- [Work order]: All of the data should be restated word for word.

- [Information supplied]:
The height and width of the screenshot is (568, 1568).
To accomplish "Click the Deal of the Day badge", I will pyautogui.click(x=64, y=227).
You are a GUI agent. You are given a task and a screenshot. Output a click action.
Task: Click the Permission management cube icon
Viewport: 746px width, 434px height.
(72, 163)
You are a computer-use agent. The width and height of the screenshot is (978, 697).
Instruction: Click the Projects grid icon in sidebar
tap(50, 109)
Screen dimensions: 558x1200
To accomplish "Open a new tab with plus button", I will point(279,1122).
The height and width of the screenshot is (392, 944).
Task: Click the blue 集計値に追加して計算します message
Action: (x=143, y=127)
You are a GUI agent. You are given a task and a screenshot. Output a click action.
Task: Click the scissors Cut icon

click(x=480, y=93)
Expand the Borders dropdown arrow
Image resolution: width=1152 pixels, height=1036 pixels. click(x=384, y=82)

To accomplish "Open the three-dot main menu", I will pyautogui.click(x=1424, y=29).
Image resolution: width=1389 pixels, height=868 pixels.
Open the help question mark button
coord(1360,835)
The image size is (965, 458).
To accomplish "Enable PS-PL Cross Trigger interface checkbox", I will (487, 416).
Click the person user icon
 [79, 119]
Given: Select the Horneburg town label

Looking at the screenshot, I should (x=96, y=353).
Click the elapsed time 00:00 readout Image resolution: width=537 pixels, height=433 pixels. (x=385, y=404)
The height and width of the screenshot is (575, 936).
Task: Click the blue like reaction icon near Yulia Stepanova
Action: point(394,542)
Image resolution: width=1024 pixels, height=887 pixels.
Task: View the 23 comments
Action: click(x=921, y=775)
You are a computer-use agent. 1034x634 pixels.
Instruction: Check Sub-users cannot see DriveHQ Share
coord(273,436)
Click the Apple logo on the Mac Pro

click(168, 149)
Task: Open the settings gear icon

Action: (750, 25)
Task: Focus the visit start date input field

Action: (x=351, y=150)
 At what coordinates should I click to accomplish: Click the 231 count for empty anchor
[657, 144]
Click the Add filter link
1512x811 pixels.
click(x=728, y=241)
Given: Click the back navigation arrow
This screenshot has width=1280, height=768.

- [Answer box]:
The height and width of the screenshot is (568, 1568).
To accomplish "Click the Deal of the Day badge", I will pyautogui.click(x=64, y=227).
You are a GUI agent. You are given a task and a screenshot. Output a click action.
Task: Click the Permission management cube icon
Viewport: 746px width, 434px height.
(72, 163)
You are a computer-use agent. The width and height of the screenshot is (978, 697).
Instruction: Click the Projects grid icon in sidebar
tap(50, 109)
Screen dimensions: 558x1200
To accomplish "Open a new tab with plus button", I will point(279,1122).
The height and width of the screenshot is (392, 944).
Task: Click the blue 集計値に追加して計算します message
Action: (x=143, y=127)
You are a GUI agent. You are given a task and a screenshot. Output a click action.
Task: Click the scissors Cut icon

click(x=480, y=93)
Expand the Borders dropdown arrow
Image resolution: width=1152 pixels, height=1036 pixels. click(x=384, y=82)

To accomplish "Open the three-dot main menu", I will pyautogui.click(x=1424, y=29).
Image resolution: width=1389 pixels, height=868 pixels.
Open the help question mark button
coord(1360,835)
The image size is (965, 458).
To accomplish "Enable PS-PL Cross Trigger interface checkbox", I will (487, 416).
Click the person user icon
 [79, 119]
Given: Select the Horneburg town label

Looking at the screenshot, I should (x=96, y=353).
Click the elapsed time 00:00 readout Image resolution: width=537 pixels, height=433 pixels. (x=385, y=404)
The height and width of the screenshot is (575, 936).
Task: Click the blue like reaction icon near Yulia Stepanova
Action: point(394,542)
Image resolution: width=1024 pixels, height=887 pixels.
Task: View the 23 comments
Action: click(x=921, y=775)
You are a computer-use agent. 1034x634 pixels.
Instruction: Check Sub-users cannot see DriveHQ Share
coord(273,436)
Click the Apple logo on the Mac Pro

click(168, 149)
Task: Open the settings gear icon

Action: (750, 25)
Task: Focus the visit start date input field

Action: (x=351, y=150)
 At what coordinates should I click to accomplish: Click the 231 count for empty anchor
[657, 144]
Click the Add filter link
1512x811 pixels.
click(x=728, y=241)
Given: Click the back navigation arrow
This screenshot has width=1280, height=768.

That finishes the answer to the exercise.